The 2004 NCAA Division I softball tournament was the twenty-third annual tournament to determine the national champion of NCAA women's collegiate softball. Held during May 2004, sixty-four Division I college softball teams contested the championship. The tournament featured eight regionals of eight teams, each in a double elimination format. The 2004 Women's College World Series was held in Oklahoma City, Oklahoma from May 27 through May 31 and marked the conclusion of the 2004 NCAA Division I softball season. UCLA won their eleventh (Note: The NCAA Record Book shows 2004 as UCLA's tenth championship, as their 1995 title was vacated.) NCAA championship and twelfth overall by defeating California 3–1 in the final game. LSU pitcher Kristin Schmidt was named Women's College World Series Most Outstanding Player.

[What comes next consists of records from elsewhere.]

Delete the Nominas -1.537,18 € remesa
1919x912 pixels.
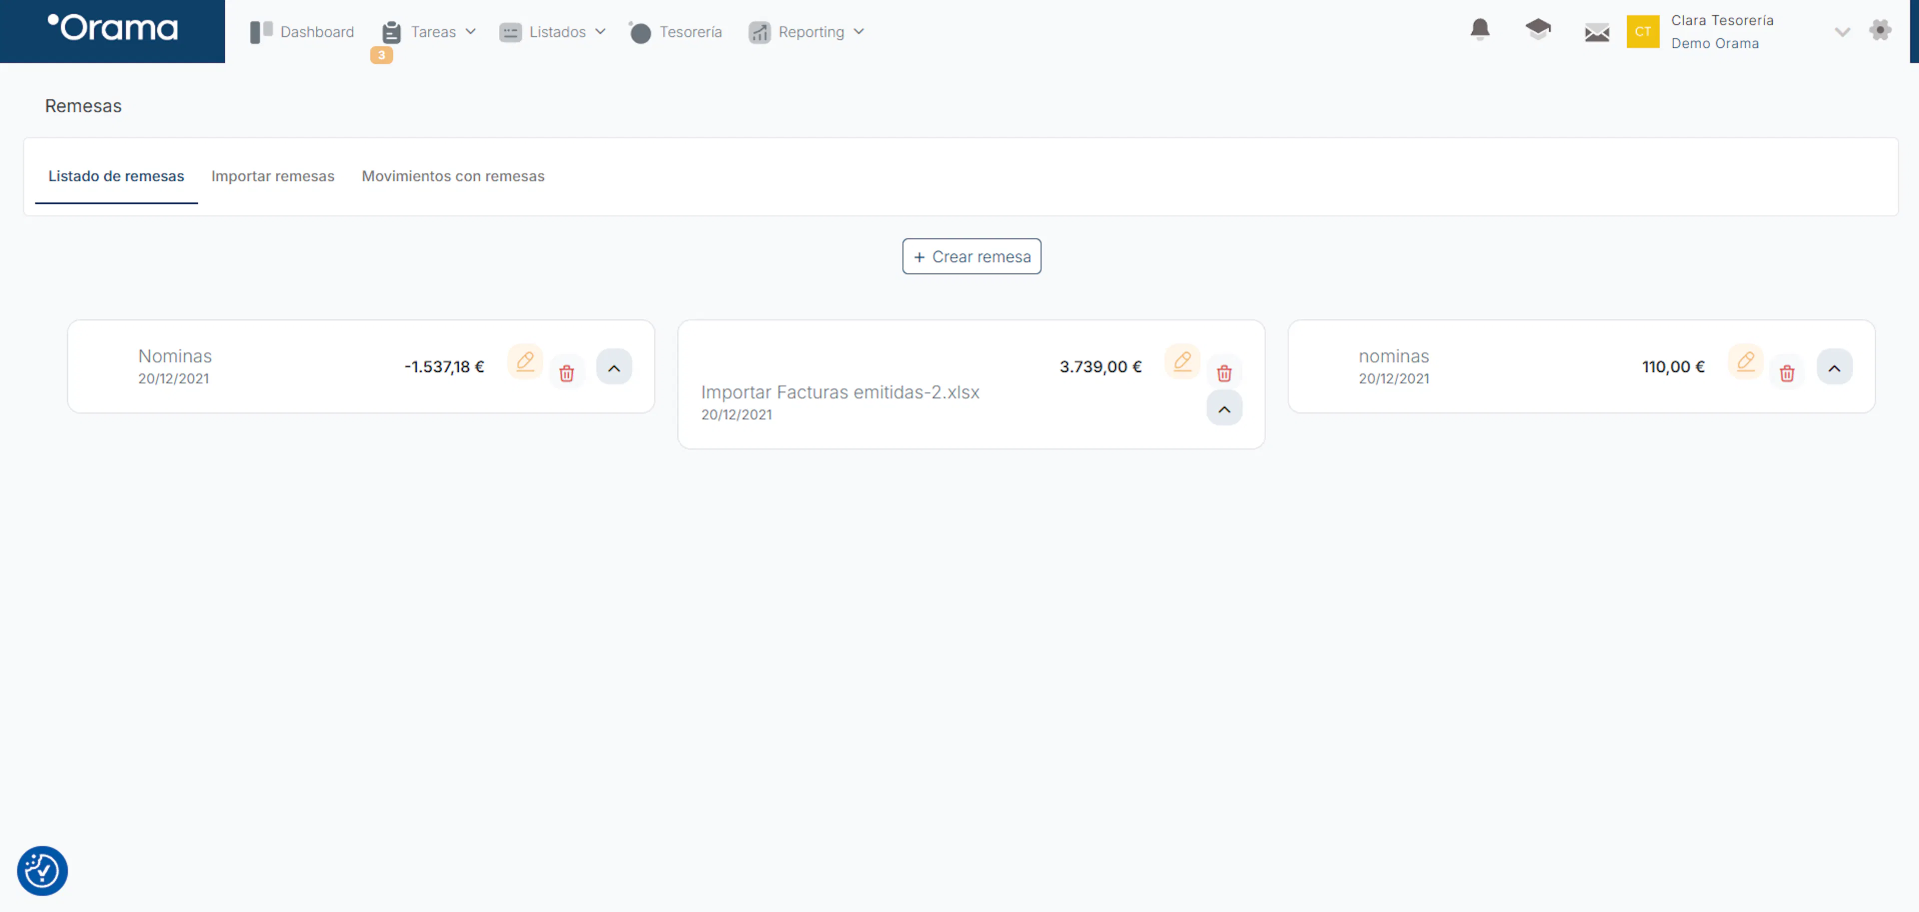566,373
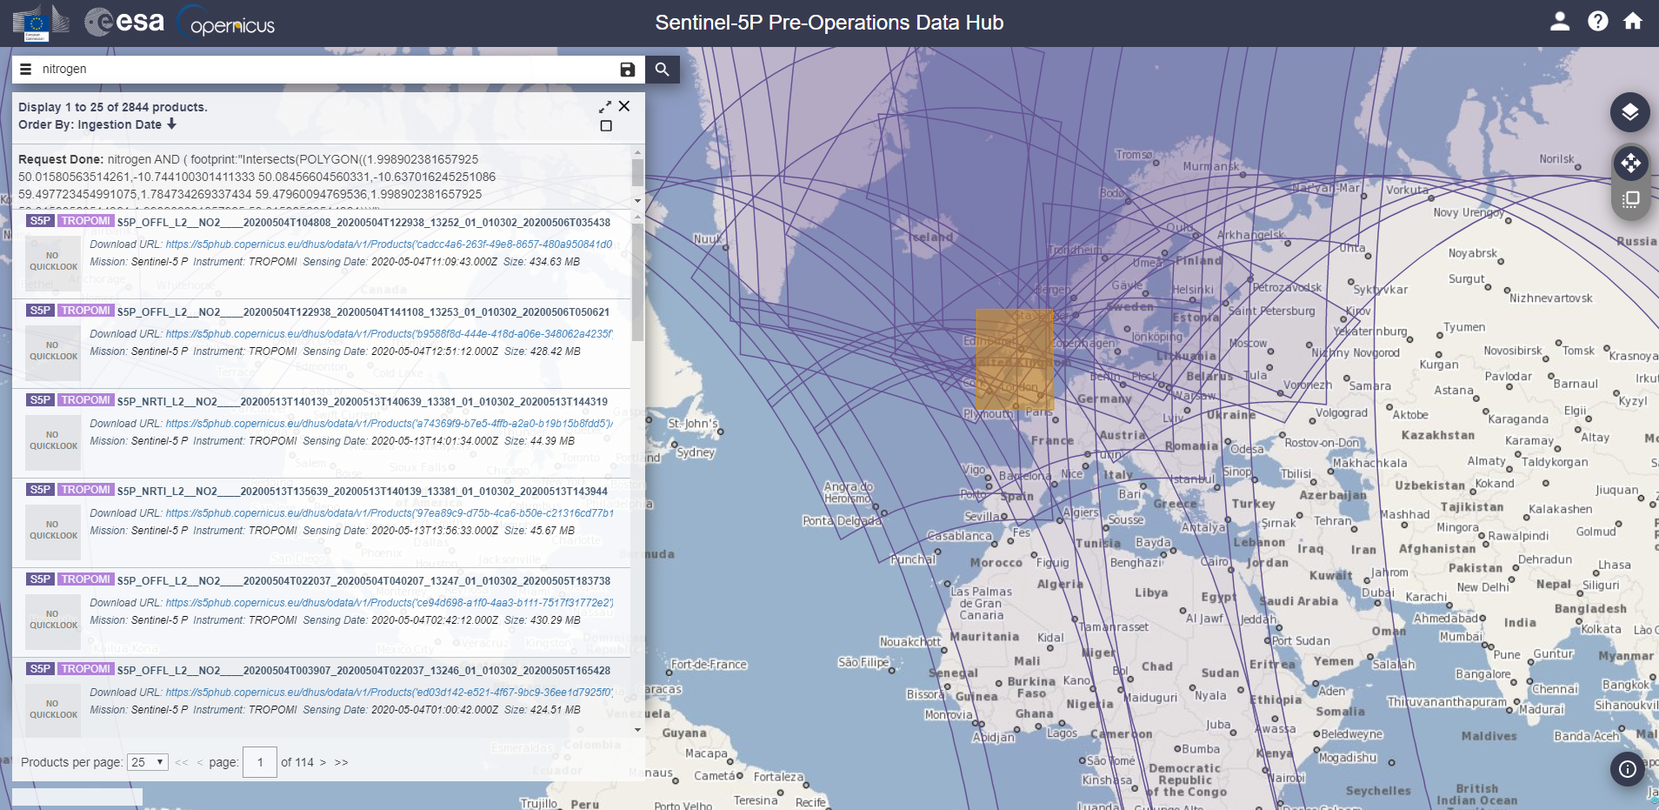This screenshot has height=810, width=1659.
Task: Click the magnifying glass search button
Action: tap(662, 70)
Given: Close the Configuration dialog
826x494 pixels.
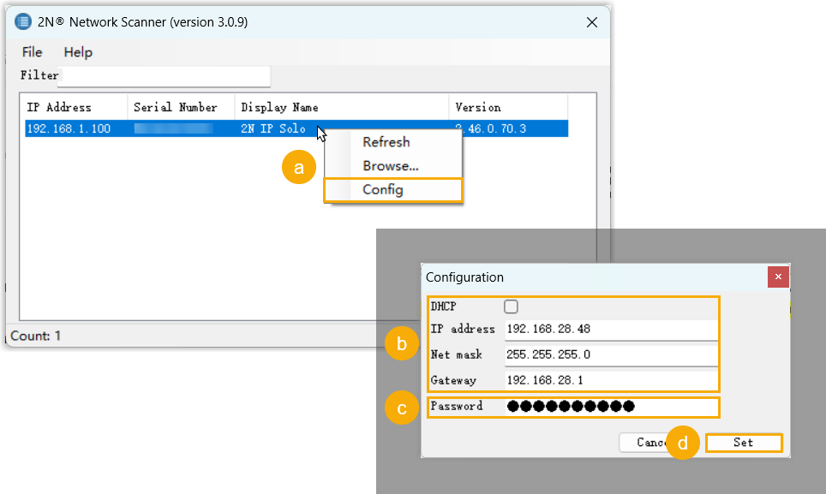Looking at the screenshot, I should click(x=778, y=277).
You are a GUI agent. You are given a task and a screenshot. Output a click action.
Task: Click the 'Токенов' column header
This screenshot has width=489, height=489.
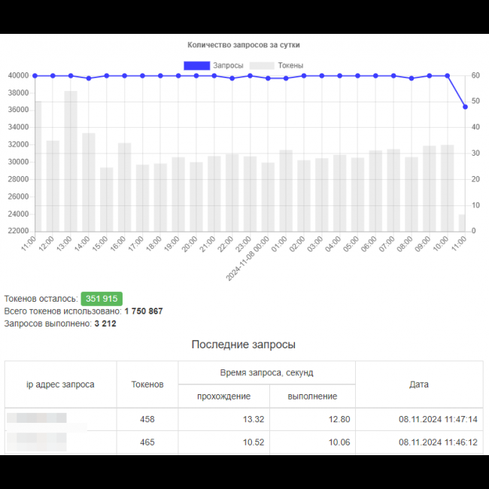[147, 384]
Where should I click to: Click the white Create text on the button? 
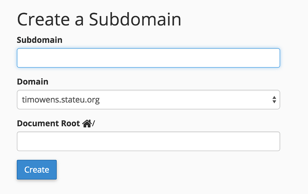[37, 169]
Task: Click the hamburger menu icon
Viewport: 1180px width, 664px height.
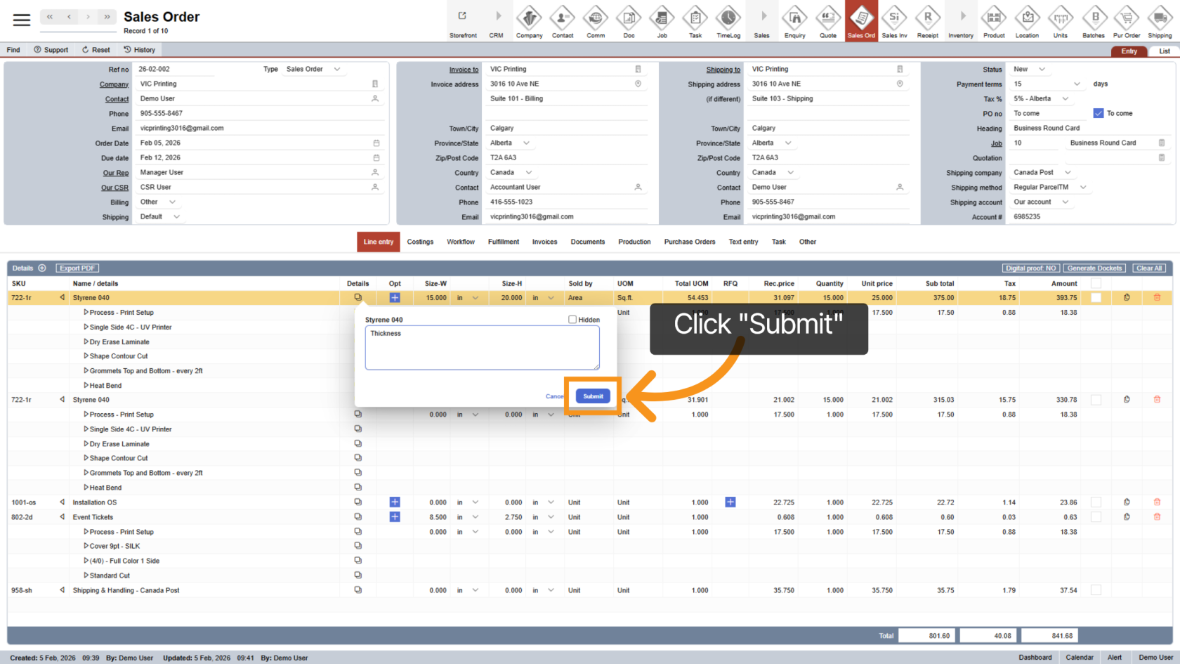Action: (x=22, y=20)
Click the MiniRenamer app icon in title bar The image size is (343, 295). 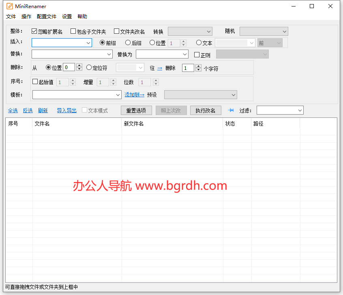pos(10,6)
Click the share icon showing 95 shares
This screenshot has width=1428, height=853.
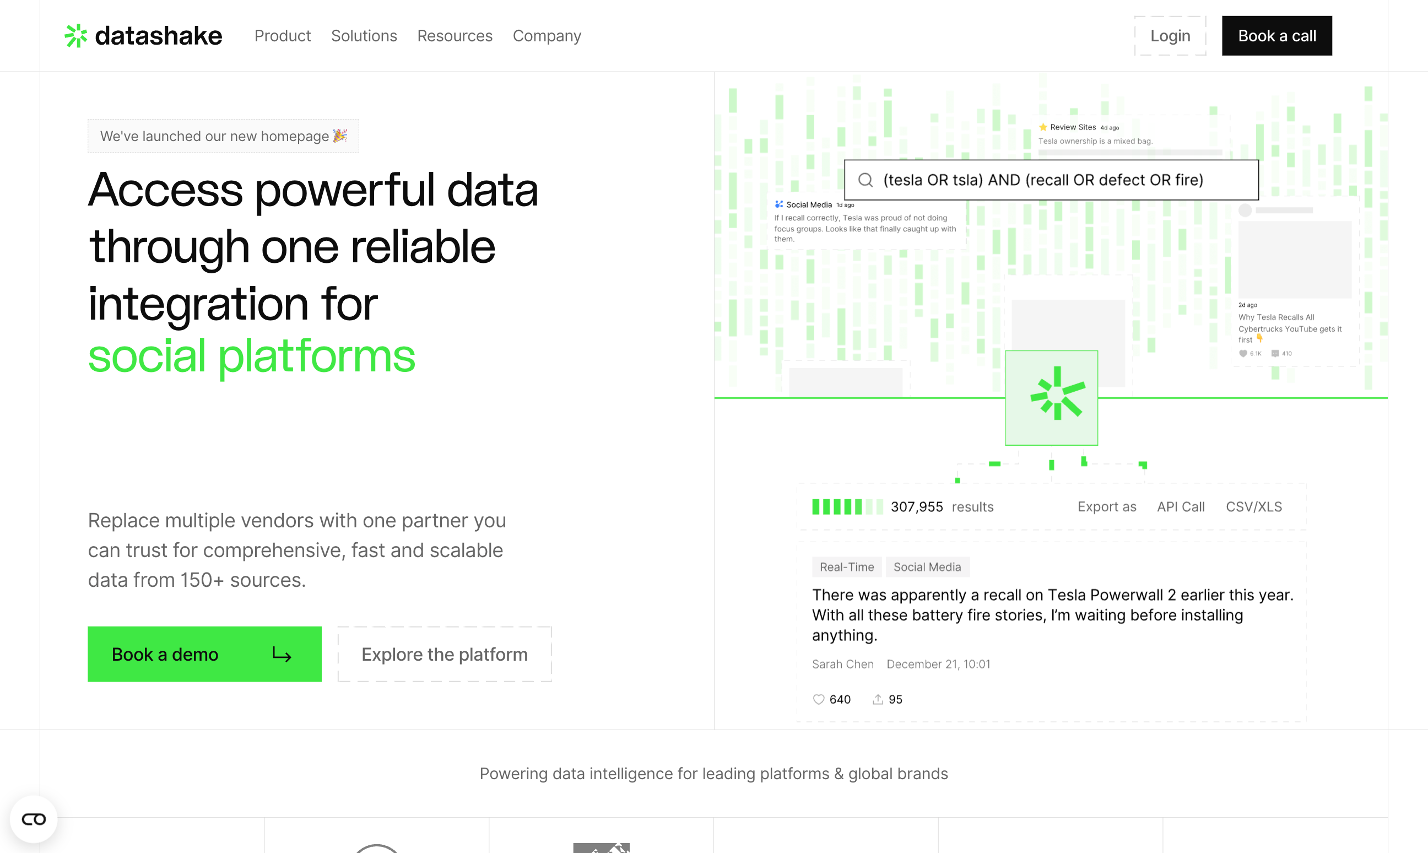tap(877, 699)
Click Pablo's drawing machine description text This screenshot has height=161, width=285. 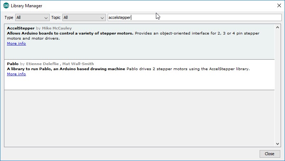point(66,69)
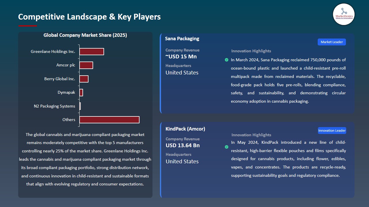Screen dimensions: 369x207
Task: Click the green checkmark beside Sana Packaging highlight
Action: pyautogui.click(x=227, y=60)
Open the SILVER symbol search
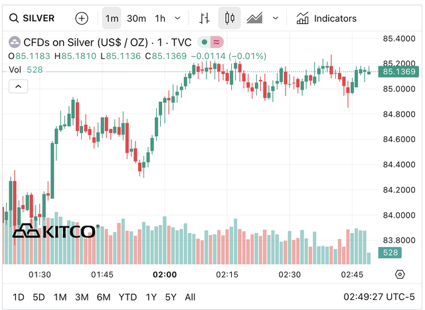 point(33,18)
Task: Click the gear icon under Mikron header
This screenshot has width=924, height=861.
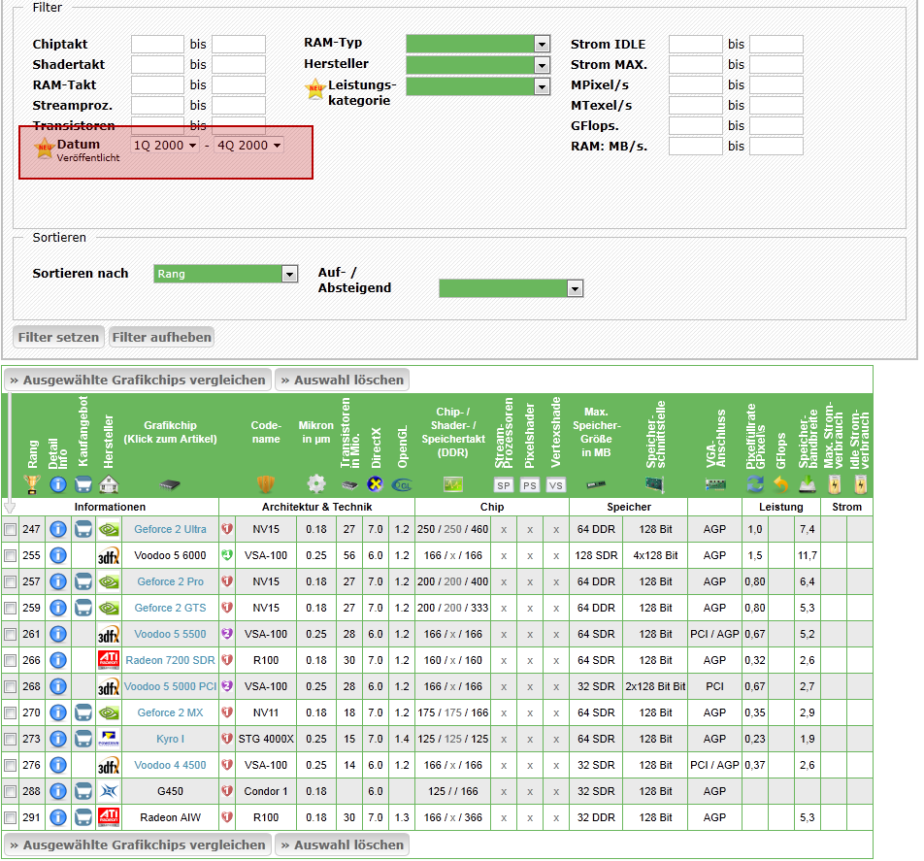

==Women's College World Series==

===Participants===

| School | Conference | Record | Head coach | WCWS appearances† (Including 2004 WCWS) |
|---|---|---|---|---|
| California | Pac-10 | 50-11 | Diane Ninemire | 9 |
| Florida State | ACC | 61-9 | JoAnne Graf | 7 |
| LSU | SEC | 54-10 | Yvette Girouard | 2 |
| Michigan | Big Ten | 53-11 | Carol Hutchins | 7 |
| Oklahoma | Big 12 | 44-19-1 | Patty Gasso | 5 |
| Stanford | Pac-10 | 47-16 | John Rittman | 2 |
| UCLA | Pac-10 | 43-9 | Sue Enquist | 21* |
| Washington | Pac-10 | 39-17 | Scott Centala, Steve Dailey | 7 |

  - Excludes UCLA's vacated 1995 WCWS participation.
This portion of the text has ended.